You're probably wondering what the “ethical fashion diet” — the “vegetarianism” of the shopping world — really entails.
Well, what it doesn't allow — fast fashion and anything disposable — is pretty easy to spot. It is the $5 T-shirt, the slouchy pants that will be out of style in the next six months, the fur vest, and the sandblasted jeans that endangered the workers making them. Those are definitely off the table.
Then there are some products that seem to fall under the guise of ethical fashion, but are actually harming the environment. It's sometimes difficult to recognize a piece like this without carefully reading its label first.
It's the clothing made by companies whose values and practices are questionable. It’s the “Made in USA” pieces that are produced under unfair working conditions or made from materials imported from far-off places, inadvertently creating a surprisingly large carbon footprint.
It’s the investment pieces that carry a high price tag and may last forever but don't actually correlate to a positive environmental or social impact. It’s the clothing made by companies that claim transparency but have a deceptively limited definition of the term.
That’s how you might describe the state of ethical fashion right now: decentralized and disorganized.
So what is allowed in the ethical fashion diet? And where can we go to find it?
Imagine if, instead of going to the grocery store, you had to visit a different farm to buy each variety of vegetable. It would be hard to know what vegetables existed or where the right farms were. Well, that’s how you might describe the state of ethical fashion right now: decentralized and disorganized.

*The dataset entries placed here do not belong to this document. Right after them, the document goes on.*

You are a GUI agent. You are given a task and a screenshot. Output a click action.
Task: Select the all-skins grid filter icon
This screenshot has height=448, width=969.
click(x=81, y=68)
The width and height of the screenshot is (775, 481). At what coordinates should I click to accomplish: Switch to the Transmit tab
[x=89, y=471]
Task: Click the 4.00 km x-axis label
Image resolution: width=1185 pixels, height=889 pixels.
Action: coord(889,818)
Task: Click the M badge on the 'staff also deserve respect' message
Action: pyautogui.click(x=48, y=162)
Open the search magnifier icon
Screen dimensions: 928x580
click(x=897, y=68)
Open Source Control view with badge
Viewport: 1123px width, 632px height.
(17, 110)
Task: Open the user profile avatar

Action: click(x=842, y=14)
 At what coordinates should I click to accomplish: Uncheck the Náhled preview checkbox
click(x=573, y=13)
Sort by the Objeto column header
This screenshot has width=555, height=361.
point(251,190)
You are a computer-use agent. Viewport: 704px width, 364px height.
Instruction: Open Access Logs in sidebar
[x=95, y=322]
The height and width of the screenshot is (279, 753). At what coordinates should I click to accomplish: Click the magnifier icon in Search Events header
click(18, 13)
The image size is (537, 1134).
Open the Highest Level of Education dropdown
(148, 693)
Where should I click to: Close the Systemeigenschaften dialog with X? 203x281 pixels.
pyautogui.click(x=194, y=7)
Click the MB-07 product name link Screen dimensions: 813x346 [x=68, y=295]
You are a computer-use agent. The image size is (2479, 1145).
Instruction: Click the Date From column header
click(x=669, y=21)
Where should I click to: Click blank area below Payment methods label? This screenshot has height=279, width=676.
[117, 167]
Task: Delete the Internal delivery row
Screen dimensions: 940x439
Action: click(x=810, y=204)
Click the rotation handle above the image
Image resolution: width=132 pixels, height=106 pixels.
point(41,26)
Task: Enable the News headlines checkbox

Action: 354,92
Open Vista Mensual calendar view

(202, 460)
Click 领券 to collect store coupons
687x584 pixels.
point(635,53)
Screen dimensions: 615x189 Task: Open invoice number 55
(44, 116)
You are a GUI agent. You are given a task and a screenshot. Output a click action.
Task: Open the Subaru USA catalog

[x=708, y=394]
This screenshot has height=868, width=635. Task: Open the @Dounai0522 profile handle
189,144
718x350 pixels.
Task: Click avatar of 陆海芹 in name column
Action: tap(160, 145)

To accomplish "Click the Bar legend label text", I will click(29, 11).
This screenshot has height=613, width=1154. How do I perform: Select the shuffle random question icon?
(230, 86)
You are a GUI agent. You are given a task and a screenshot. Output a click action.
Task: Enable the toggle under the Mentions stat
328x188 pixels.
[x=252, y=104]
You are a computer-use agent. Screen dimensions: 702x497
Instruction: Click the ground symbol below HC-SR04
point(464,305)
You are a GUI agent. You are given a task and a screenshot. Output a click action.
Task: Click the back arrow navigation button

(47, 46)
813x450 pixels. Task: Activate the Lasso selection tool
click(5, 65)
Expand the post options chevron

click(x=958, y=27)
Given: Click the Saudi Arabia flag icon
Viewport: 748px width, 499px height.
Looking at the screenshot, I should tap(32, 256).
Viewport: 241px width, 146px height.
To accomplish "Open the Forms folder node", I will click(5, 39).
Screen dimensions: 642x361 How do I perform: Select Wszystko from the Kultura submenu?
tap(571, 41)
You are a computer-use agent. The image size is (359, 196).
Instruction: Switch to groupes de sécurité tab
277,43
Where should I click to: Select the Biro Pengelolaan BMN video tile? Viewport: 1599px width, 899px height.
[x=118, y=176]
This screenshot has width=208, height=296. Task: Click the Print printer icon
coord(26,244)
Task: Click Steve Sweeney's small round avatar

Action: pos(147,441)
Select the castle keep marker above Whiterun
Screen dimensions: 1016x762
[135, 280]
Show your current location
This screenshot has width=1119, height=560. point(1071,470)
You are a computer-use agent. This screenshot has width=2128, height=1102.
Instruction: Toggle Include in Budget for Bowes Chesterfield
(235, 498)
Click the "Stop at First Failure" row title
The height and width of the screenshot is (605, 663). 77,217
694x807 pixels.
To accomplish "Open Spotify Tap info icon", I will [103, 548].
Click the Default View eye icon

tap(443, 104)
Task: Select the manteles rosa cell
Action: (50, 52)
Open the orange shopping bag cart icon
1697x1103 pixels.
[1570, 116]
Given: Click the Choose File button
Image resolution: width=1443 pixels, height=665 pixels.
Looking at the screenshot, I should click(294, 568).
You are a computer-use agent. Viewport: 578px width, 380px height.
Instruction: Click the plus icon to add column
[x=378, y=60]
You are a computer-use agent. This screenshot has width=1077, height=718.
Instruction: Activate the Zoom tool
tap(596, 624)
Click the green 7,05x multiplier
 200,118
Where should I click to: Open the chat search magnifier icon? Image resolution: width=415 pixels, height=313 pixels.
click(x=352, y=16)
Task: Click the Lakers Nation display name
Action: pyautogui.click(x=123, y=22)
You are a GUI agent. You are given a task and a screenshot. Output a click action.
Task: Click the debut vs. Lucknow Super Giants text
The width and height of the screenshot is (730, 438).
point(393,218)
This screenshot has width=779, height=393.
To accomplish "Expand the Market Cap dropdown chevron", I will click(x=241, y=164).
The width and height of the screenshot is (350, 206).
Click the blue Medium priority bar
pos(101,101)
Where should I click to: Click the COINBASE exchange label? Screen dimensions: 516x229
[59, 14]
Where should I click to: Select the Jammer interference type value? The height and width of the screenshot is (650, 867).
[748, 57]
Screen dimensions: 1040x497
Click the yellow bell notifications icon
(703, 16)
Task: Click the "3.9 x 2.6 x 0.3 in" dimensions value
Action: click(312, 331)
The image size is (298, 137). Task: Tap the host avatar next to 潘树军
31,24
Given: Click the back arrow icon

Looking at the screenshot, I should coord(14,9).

But there are bright spots if you know where to look. They are the handmade, the holistically sustainable, and the secondhand and second-life items. They are made by forward-thinking businesses committed to providing safe and fulfilling jobs to supply chain workers.
They exist, but they aren’t written on the menu yet. You have to ask for them.
Luckily, things are getting easier. Shoppers can connect with small-scale designers and producers online through sites like Of a Kind, Madesmith, and Etsy. Secondhand clothing is available in abundance through e-commerce start-ups like ThredUp and Threadflip.
Companies of all sizes are opting for certifications and legal designations that signal that they are committed to creating more value in the world than just an attractive product. Communication on these important issues is also improving, and it’s getting easier to look up the information online or see it printed right on a label.
Though we’ve come to embrace constrained diets in food, we don’t yet understand when people choose constrained diets in fashion.
While it might take time, it is worth it to decide for yourself what fashion is clearly off your table, what requires more inquiry or compromise, and what is truly aligned with the values you want to wear — and live.